The government sacked all 14 councillors and appointed the commissioners in 2010 following concerns about ECan's progress in administering water management responsibilities and resource consent processes.
The commissioners' term was intended to end at the local government elections in October 2013.
Mr Key, who is attending an Asia Pacific Economic Co-operation (APEC) meeting in Russia, says that the appointment of commissioners has been very successful.
"But the work is not yet completed. In reality, with the Christchurch earthquakes coming along, it was our view that if we want to have an operative water plan, and the issues of water resolved once and for all, for the Canterbury region, it was important to have another three years of commissioners," he said.
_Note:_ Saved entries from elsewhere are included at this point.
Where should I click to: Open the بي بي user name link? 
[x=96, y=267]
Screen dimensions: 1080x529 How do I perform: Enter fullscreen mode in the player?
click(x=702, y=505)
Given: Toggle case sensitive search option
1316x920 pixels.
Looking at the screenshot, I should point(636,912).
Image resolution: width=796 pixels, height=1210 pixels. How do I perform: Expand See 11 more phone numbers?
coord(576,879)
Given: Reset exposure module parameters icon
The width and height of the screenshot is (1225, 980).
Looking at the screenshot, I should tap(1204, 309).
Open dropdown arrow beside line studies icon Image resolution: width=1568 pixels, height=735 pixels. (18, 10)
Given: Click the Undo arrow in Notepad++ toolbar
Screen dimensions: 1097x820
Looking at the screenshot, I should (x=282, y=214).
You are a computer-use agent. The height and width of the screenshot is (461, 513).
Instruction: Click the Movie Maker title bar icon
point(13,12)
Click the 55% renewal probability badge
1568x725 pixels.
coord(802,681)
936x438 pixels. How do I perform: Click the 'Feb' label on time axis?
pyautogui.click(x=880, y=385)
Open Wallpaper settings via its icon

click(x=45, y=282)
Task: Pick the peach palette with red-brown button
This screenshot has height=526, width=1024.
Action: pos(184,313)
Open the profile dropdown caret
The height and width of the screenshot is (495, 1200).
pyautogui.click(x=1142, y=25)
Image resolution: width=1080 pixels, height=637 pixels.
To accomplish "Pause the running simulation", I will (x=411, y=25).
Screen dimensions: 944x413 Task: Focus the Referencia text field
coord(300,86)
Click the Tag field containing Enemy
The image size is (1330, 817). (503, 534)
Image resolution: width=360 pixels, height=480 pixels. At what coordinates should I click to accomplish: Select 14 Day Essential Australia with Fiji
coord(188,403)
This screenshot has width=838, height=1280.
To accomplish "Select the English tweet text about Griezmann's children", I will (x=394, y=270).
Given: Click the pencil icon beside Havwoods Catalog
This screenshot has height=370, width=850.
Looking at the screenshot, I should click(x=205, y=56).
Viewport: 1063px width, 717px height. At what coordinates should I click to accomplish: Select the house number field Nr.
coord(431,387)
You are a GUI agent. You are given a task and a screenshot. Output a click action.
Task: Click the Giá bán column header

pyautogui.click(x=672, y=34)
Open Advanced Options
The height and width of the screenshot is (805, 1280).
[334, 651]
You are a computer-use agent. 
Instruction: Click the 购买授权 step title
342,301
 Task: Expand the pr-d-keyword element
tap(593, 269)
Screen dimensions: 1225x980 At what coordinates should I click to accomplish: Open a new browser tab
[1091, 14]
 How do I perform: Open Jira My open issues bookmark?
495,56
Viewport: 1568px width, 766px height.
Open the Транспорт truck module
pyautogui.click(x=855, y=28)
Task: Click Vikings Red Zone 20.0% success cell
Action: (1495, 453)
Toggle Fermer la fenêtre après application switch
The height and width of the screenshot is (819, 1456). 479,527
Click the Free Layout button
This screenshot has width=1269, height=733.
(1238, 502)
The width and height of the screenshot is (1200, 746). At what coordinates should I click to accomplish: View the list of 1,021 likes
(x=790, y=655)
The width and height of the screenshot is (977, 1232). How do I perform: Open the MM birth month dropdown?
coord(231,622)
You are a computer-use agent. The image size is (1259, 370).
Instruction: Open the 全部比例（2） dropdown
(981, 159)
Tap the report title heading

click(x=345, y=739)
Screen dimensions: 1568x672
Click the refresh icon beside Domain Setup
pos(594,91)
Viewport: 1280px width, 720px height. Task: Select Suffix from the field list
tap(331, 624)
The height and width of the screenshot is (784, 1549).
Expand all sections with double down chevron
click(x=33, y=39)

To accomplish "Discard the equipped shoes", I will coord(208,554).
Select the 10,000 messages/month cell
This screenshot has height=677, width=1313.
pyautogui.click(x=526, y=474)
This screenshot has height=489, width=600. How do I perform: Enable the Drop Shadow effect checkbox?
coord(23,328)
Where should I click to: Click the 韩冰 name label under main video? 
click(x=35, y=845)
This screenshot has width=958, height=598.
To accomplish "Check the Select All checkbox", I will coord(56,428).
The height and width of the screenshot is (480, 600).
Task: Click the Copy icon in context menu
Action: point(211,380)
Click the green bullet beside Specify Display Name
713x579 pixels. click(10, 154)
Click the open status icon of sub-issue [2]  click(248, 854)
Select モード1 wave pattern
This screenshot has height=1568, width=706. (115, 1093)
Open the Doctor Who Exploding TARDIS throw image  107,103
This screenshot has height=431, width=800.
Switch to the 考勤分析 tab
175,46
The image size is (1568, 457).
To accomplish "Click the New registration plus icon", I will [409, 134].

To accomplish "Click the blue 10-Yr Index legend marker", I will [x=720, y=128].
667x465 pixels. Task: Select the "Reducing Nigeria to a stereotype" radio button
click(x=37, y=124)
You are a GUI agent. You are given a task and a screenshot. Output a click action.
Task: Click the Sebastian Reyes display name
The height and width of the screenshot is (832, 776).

Local Government Minister David Carter and Environment Minister Amy Adams announced that legislation to extend the governance arrangement until the 2016 local government elections will be tabled in parliament on Friday.
A ministerial review of the arrangements will take place in 2014.
"We want to go back to democracy. We understand the issues, and we considered them very closely," Mr Key said.
When the current commissioners' terms expire in October 2013, the government will follow an appointment process to hire new commissioners or reappoint the existing ones.
The government is also appointing commissioners to run the debt-stricken Kaipara District Council, which requested intervention last month.